======== Information provided ========

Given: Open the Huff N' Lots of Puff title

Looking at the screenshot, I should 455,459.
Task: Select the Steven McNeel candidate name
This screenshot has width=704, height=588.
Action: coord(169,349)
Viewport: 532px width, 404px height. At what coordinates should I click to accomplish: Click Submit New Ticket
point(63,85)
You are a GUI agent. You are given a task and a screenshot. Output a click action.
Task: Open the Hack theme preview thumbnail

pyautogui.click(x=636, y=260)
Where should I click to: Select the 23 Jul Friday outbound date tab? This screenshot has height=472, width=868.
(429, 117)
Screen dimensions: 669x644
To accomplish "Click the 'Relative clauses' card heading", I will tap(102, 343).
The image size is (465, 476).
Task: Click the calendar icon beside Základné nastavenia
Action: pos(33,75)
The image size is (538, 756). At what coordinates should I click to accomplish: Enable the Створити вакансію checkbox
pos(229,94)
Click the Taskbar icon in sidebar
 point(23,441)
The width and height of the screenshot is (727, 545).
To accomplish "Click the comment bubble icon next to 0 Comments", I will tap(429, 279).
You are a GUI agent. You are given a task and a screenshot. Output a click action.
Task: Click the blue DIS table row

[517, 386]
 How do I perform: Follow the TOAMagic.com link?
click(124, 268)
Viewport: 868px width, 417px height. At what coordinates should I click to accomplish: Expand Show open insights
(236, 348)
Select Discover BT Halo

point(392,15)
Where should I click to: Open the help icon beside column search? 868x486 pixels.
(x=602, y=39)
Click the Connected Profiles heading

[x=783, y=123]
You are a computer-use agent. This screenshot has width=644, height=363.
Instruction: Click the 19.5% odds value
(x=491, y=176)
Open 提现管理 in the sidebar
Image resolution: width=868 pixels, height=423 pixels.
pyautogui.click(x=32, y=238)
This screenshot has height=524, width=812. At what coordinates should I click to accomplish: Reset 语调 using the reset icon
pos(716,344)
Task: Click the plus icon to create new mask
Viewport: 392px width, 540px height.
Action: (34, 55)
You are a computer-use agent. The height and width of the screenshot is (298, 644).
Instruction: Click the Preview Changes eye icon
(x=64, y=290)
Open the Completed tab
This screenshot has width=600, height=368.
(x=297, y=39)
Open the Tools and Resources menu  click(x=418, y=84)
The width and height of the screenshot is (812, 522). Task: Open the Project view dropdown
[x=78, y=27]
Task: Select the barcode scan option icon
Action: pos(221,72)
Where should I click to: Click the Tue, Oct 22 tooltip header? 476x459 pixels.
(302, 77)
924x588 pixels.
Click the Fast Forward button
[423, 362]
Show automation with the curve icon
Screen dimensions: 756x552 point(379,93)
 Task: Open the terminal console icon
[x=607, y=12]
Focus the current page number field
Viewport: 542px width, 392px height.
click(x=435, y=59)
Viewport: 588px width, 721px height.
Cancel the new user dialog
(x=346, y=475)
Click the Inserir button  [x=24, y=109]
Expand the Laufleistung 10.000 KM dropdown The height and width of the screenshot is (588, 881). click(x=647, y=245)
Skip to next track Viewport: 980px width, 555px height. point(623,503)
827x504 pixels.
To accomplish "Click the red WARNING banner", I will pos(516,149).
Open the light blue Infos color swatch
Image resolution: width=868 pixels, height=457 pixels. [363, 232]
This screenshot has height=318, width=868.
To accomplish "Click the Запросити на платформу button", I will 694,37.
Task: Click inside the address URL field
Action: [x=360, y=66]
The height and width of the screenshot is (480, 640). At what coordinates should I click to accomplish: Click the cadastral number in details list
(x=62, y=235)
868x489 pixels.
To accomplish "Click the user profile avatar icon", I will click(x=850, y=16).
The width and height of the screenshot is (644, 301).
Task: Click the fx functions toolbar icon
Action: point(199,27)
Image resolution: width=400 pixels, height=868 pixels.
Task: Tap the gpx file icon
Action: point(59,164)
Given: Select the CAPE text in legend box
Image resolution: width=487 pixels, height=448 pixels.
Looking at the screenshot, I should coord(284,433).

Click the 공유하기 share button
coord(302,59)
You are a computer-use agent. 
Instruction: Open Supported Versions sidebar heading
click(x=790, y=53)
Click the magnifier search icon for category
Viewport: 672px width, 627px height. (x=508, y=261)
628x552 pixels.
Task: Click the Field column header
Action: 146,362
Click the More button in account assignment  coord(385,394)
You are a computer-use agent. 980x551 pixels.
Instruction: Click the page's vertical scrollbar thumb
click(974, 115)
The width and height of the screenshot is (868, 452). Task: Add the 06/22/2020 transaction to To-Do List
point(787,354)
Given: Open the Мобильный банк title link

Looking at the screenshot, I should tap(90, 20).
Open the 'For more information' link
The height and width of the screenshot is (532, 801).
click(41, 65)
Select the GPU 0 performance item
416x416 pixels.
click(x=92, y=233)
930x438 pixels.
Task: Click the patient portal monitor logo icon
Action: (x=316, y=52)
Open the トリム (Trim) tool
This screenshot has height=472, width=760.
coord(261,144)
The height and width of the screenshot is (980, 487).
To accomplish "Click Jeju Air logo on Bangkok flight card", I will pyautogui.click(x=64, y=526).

========

How to complete this task
Starting with the first entry and ending with the last, give all of them again unchanged.

Result
Given: Open the Huff N' Lots of Puff title

Looking at the screenshot, I should 455,459.
Task: Select the Steven McNeel candidate name
This screenshot has width=704, height=588.
Action: coord(169,349)
Viewport: 532px width, 404px height. At what coordinates should I click to accomplish: Click Submit New Ticket
point(63,85)
You are a GUI agent. You are given a task and a screenshot. Output a click action.
Task: Open the Hack theme preview thumbnail

pyautogui.click(x=636, y=260)
Where should I click to: Select the 23 Jul Friday outbound date tab? This screenshot has height=472, width=868.
(429, 117)
Screen dimensions: 669x644
To accomplish "Click the 'Relative clauses' card heading", I will tap(102, 343).
The image size is (465, 476).
Task: Click the calendar icon beside Základné nastavenia
Action: pos(33,75)
The image size is (538, 756). At what coordinates should I click to accomplish: Enable the Створити вакансію checkbox
pos(229,94)
Click the Taskbar icon in sidebar
 point(23,441)
The width and height of the screenshot is (727, 545).
To accomplish "Click the comment bubble icon next to 0 Comments", I will tap(429, 279).
You are a GUI agent. You are given a task and a screenshot. Output a click action.
Task: Click the blue DIS table row

[517, 386]
 How do I perform: Follow the TOAMagic.com link?
click(124, 268)
Viewport: 868px width, 417px height. At what coordinates should I click to accomplish: Expand Show open insights
(236, 348)
Select Discover BT Halo

point(392,15)
Where should I click to: Open the help icon beside column search? 868x486 pixels.
(x=602, y=39)
Click the Connected Profiles heading

[x=783, y=123]
You are a computer-use agent. This screenshot has width=644, height=363.
Instruction: Click the 19.5% odds value
(x=491, y=176)
Open 提现管理 in the sidebar
Image resolution: width=868 pixels, height=423 pixels.
pyautogui.click(x=32, y=238)
This screenshot has height=524, width=812. At what coordinates should I click to accomplish: Reset 语调 using the reset icon
pos(716,344)
Task: Click the plus icon to create new mask
Viewport: 392px width, 540px height.
Action: (34, 55)
You are a computer-use agent. The height and width of the screenshot is (298, 644).
Instruction: Click the Preview Changes eye icon
(x=64, y=290)
Open the Completed tab
This screenshot has width=600, height=368.
(x=297, y=39)
Open the Tools and Resources menu  click(x=418, y=84)
The width and height of the screenshot is (812, 522). Task: Open the Project view dropdown
[x=78, y=27]
Task: Select the barcode scan option icon
Action: pos(221,72)
Where should I click to: Click the Tue, Oct 22 tooltip header? 476x459 pixels.
(302, 77)
924x588 pixels.
Click the Fast Forward button
[423, 362]
Show automation with the curve icon
Screen dimensions: 756x552 point(379,93)
 Task: Open the terminal console icon
[x=607, y=12]
Focus the current page number field
Viewport: 542px width, 392px height.
click(x=435, y=59)
Viewport: 588px width, 721px height.
Cancel the new user dialog
(x=346, y=475)
Click the Inserir button  [x=24, y=109]
Expand the Laufleistung 10.000 KM dropdown The height and width of the screenshot is (588, 881). click(x=647, y=245)
Skip to next track Viewport: 980px width, 555px height. point(623,503)
827x504 pixels.
To accomplish "Click the red WARNING banner", I will pos(516,149).
Open the light blue Infos color swatch
Image resolution: width=868 pixels, height=457 pixels. [363, 232]
This screenshot has height=318, width=868.
To accomplish "Click the Запросити на платформу button", I will 694,37.
Task: Click inside the address URL field
Action: [x=360, y=66]
The height and width of the screenshot is (480, 640). At what coordinates should I click to accomplish: Click the cadastral number in details list
(x=62, y=235)
868x489 pixels.
To accomplish "Click the user profile avatar icon", I will click(x=850, y=16).
The width and height of the screenshot is (644, 301).
Task: Click the fx functions toolbar icon
Action: point(199,27)
Image resolution: width=400 pixels, height=868 pixels.
Task: Tap the gpx file icon
Action: point(59,164)
Given: Select the CAPE text in legend box
Image resolution: width=487 pixels, height=448 pixels.
Looking at the screenshot, I should coord(284,433).

Click the 공유하기 share button
coord(302,59)
You are a computer-use agent. 
Instruction: Open Supported Versions sidebar heading
click(x=790, y=53)
Click the magnifier search icon for category
Viewport: 672px width, 627px height. (x=508, y=261)
628x552 pixels.
Task: Click the Field column header
Action: 146,362
Click the More button in account assignment  coord(385,394)
You are a computer-use agent. 980x551 pixels.
Instruction: Click the page's vertical scrollbar thumb
click(974, 115)
The width and height of the screenshot is (868, 452). Task: Add the 06/22/2020 transaction to To-Do List
point(787,354)
Given: Open the Мобильный банк title link

Looking at the screenshot, I should tap(90, 20).
Open the 'For more information' link
The height and width of the screenshot is (532, 801).
click(41, 65)
Select the GPU 0 performance item
416x416 pixels.
click(x=92, y=233)
930x438 pixels.
Task: Click the patient portal monitor logo icon
Action: (x=316, y=52)
Open the トリム (Trim) tool
This screenshot has height=472, width=760.
coord(261,144)
The height and width of the screenshot is (980, 487).
To accomplish "Click Jeju Air logo on Bangkok flight card", I will pyautogui.click(x=64, y=526).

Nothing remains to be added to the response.